Interpretation of the Concept of Analysis Service Integration

An important capability innovation of Alibaba Cloud's integrated data warehouse.

The process of making decisions through data is analysis. Common multi-dimensional analysis, exploratory analysis, interactive analysis, AD Hoc analysis, etc., are usually used in internal business reports, leadership cockpit, indicator library platforms, and other fields, and are good at dealing with complex and multiple Flexible queries; service is usually a term in the field of TP, which is responsible for supporting the high-performance, high-QPS data read and write requirements of online services, and has high requirements for SLA, availability, and delay. However, it is also different from TP. Its requirements for transactions are weaker than those for throughput and systems. It usually serves 2c scenarios, including online recommendation, online marketing, and risk control.

The underlying data sources of the analysis and service scenarios are unified and even support each other. The service data will be used for secondary analysis, and the analyzed data can also be used for online services. The data exchange between systems can be simplified through the integrated architecture of analysis and services, and the development efficiency can be improved.
What is an efficient, high-quality, and reliable real-time data warehouse? In the field of processing, the trend of real-time data warehouses is becoming more and more agile, including the lightweight processing methods, real-time, and weakening of data tiering; in the field of services, more and more big data teams directly serve the company's online business. , from a cost center to a profit center, to ensure the stability and high efficiency of online business; in the field of architecture, through the integration of analysis services, improve development efficiency and reduce operation and maintenance costs.

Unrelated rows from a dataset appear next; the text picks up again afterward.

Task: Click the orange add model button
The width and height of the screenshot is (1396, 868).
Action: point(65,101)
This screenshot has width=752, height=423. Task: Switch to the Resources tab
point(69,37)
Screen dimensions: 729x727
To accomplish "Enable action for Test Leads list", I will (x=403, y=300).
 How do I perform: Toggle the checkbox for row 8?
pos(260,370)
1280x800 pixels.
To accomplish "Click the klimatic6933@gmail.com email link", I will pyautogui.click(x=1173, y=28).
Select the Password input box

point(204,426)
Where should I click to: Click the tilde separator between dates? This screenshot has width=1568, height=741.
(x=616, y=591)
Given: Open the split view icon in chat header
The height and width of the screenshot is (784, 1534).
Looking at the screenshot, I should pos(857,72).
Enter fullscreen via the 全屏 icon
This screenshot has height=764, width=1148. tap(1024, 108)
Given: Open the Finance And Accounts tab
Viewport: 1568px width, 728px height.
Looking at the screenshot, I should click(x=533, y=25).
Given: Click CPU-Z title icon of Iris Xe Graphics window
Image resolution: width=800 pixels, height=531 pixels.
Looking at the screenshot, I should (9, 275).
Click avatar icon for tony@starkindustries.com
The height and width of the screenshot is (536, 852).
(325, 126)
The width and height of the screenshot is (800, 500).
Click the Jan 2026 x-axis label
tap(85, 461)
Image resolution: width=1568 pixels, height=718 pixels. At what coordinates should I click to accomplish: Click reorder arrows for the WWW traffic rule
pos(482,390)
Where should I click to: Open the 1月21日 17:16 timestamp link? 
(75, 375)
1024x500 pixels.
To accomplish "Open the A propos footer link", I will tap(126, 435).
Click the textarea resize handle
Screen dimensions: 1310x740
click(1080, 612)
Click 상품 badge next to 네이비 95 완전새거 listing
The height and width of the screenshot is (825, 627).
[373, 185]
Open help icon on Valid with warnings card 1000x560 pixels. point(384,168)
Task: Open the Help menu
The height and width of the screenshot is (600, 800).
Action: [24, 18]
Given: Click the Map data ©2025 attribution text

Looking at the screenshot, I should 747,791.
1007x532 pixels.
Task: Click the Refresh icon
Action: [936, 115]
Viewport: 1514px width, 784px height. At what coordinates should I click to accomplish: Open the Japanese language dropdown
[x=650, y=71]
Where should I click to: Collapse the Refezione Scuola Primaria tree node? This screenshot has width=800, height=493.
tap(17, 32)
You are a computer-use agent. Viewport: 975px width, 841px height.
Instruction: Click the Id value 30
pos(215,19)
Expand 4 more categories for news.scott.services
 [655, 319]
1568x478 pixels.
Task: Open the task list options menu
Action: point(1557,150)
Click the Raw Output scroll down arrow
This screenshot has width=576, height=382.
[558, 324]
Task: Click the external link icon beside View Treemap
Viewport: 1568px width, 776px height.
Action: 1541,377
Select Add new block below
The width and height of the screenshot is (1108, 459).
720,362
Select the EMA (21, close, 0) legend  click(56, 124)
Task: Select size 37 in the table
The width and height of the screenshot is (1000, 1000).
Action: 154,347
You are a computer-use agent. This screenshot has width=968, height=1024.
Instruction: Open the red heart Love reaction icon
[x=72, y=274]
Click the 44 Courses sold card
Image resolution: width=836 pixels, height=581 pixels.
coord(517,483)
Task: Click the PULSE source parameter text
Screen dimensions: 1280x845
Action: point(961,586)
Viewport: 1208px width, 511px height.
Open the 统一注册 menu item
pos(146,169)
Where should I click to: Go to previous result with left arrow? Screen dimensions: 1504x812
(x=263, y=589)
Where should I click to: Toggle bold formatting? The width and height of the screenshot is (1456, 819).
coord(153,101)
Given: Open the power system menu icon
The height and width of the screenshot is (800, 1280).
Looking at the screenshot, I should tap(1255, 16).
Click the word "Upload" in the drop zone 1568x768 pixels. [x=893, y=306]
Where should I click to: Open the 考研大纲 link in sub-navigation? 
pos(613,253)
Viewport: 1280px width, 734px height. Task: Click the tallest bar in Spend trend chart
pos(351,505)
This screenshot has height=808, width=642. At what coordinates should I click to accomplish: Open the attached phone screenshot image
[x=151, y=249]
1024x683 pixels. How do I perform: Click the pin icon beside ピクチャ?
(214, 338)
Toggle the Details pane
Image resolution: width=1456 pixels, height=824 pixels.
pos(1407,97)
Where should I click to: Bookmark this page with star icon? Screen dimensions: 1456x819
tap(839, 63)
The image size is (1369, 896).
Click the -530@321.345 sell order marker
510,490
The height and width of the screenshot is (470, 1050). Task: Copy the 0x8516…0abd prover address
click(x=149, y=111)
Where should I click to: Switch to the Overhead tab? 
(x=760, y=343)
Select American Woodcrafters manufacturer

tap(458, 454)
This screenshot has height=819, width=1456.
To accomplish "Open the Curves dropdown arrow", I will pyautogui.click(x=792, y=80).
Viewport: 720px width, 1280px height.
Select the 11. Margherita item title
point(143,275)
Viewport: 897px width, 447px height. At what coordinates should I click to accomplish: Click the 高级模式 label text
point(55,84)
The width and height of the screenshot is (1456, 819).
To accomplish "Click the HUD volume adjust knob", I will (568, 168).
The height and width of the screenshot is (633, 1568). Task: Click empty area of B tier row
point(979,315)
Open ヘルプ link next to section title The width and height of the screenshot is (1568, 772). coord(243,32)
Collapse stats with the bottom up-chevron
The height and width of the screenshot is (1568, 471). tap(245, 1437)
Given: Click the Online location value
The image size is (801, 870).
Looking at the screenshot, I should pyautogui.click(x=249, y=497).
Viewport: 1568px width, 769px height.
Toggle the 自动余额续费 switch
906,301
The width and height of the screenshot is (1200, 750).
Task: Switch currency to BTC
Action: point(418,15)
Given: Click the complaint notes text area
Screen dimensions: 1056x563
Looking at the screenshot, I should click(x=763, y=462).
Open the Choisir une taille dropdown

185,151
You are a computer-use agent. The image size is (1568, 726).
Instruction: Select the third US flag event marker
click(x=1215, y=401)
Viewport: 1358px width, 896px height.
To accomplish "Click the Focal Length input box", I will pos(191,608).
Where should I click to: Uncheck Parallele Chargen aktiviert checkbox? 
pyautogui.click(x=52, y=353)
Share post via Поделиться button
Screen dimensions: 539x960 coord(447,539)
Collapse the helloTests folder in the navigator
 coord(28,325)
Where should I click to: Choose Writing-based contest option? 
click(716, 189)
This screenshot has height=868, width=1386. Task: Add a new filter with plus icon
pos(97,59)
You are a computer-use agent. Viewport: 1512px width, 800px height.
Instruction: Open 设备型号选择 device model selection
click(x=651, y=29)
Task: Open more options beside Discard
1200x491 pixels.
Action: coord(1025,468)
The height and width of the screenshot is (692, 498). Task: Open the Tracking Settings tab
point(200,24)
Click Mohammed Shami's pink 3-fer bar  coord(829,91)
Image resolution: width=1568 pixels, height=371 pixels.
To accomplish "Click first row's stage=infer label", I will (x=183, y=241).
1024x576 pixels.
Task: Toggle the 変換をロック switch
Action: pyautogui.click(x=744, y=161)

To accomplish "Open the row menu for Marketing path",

In response to trends in various fields, we have made a series of capability innovations.
The traditional Lambda architecture is "complicated", the pain of data warehouse construction
Traditionally, building a reasonable big data real-time data warehouse system is a complex project, basically using the Lambda architecture, with real-time processing layers, offline processing layers, and even some near-real-time processing layers. Data storage will be divided into offline storage and online storage according to different access characteristics, and the online part will be subdivided into the OLAP system and VK system, which respectively provide flexible analysis capabilities and online high-performance queries. On the application side, most of the online systems are accessed through API, and most of the analysis systems are accessed through SQL. Different systems are connected to different storage engines.
The above architecture is effective when there are few business changes and high data quality, but the reality is often more complex, business changes will become more and more agile, and the quality of data cannot be guaranteed. Routine adjustments to data structures, data quality corrections, and re-flashing are still frequent and time-consuming tasks.

In addition, there are multiple sets of storage in the architecture. Repeated synchronization of data will make business agility impossible. IT engineers need to spend a lot of time on data troubleshooting and correction.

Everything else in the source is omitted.